An early supporter of the group, painter-decorator Darren Carroll has had death threats since he left. But why did he change his mind about the English Defence League?

Darren Carroll is a slight man with bright blue eyes and an urgent need for redemption. A painter-decorator in his fifties, he has lived in Luton his whole life. He was one of the original members of the English Defence League (EDL), the far-right street movement founded by Carroll’s nephew Tommy Robinson.

Recently, things haven’t been easy. Four months before our meeting at a café near Luton Airport Parkway Station, Carroll had a minor stroke that affected his speech and vision. It was the delayed fallout from an attack in a pub across the road, his local. A stranger, who seemed to know a lot about him, started a conversation. “He showed me his arm. It was tattooed. There was a little bit of white skin left on the whole sleeve,” says Carroll. “He said, ‘Look at that.’ I said, ‘What?’ He said, ‘White is right.’ I said, ‘Nah, mate, I know exactly where you’re coming from. There’s nothing wrong with being white but there’s nothing right with it.’”

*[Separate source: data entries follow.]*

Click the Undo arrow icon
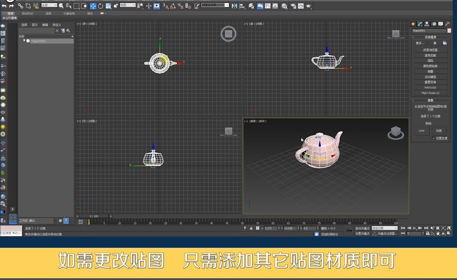Image resolution: width=457 pixels, height=280 pixels. (4, 6)
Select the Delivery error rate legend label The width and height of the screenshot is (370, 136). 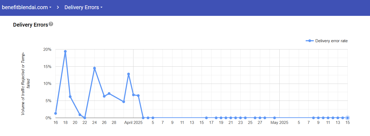[x=331, y=41]
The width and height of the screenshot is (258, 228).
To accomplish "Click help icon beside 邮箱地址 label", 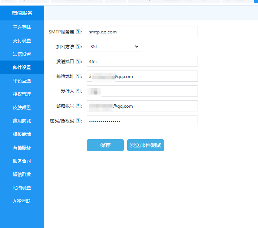I will 78,76.
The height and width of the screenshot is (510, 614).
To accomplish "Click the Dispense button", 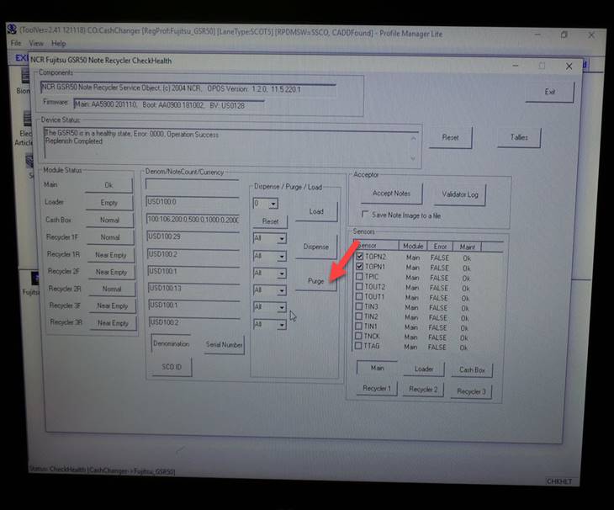I will tap(315, 247).
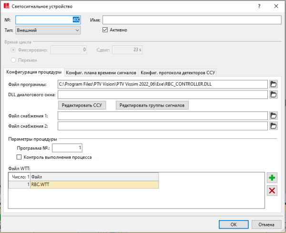The image size is (286, 233).
Task: Open Конфиг. протокола детекторов ССУ tab
Action: 178,73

The man pretended to leave the pub, then walked back in and hit Carroll hard on the back of the head with his forearm. Afterwards, Carroll suffered persistent headaches. It caused a blood clot that set off the stroke. When we met, he had mostly recovered but was still unable to work.

It was not the first attack. Carroll has also had his front door kicked in. He and his children have received death threats. “This is since speaking up,” he says. “Not leaving – that’s different.”

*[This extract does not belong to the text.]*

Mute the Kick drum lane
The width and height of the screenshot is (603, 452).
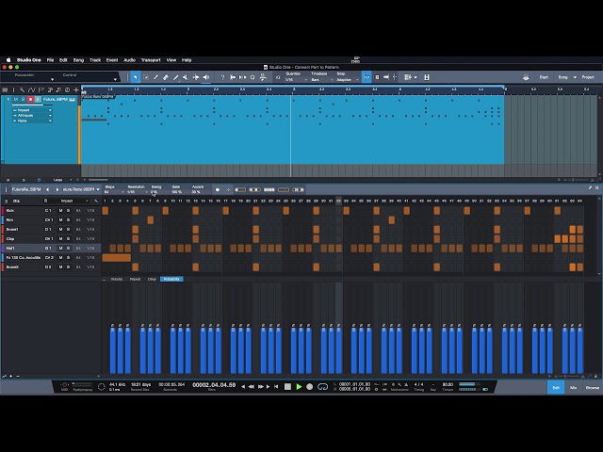click(60, 211)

Carroll looks uncomfortable when we discuss the early days of the EDL. “It was an organic thing,” he says. “Lots of people were involved at the very beginning for different reasons. Personally, I was not happy with the way the town was being run on a political level. Looking back, I was disenfranchised from mainstream politics.”

Luton has the dubious distinction of being a centre of both far-right and Islamist extremism. The EDL began here in 2009, in response to a demonstration organised by Anjem Choudary’s now banned extremist group al-Muhajiroun, which in turn was a reaction against an army regiment marching in Luton.

A counterprotest led to arrests and the EDL was born, with sometimes violent neo-fascist street protests spreading across the country. Robinson insisted from the outset that the EDL was not racist, but only “against the rise of radical Islam”. Carroll says it was local difficulties, rather than national issues such as immigration, that unsettled and motivated him – and he didn’t articulate the core problem as racism against white people, not even to himself. The EDL has never had a formal membership, but the think tank Demos estimated that there were between 25,000 and 35,000 active members in 2011, a loose coalition of football hooligans and far-right activists. Today, the numbers are much reduced.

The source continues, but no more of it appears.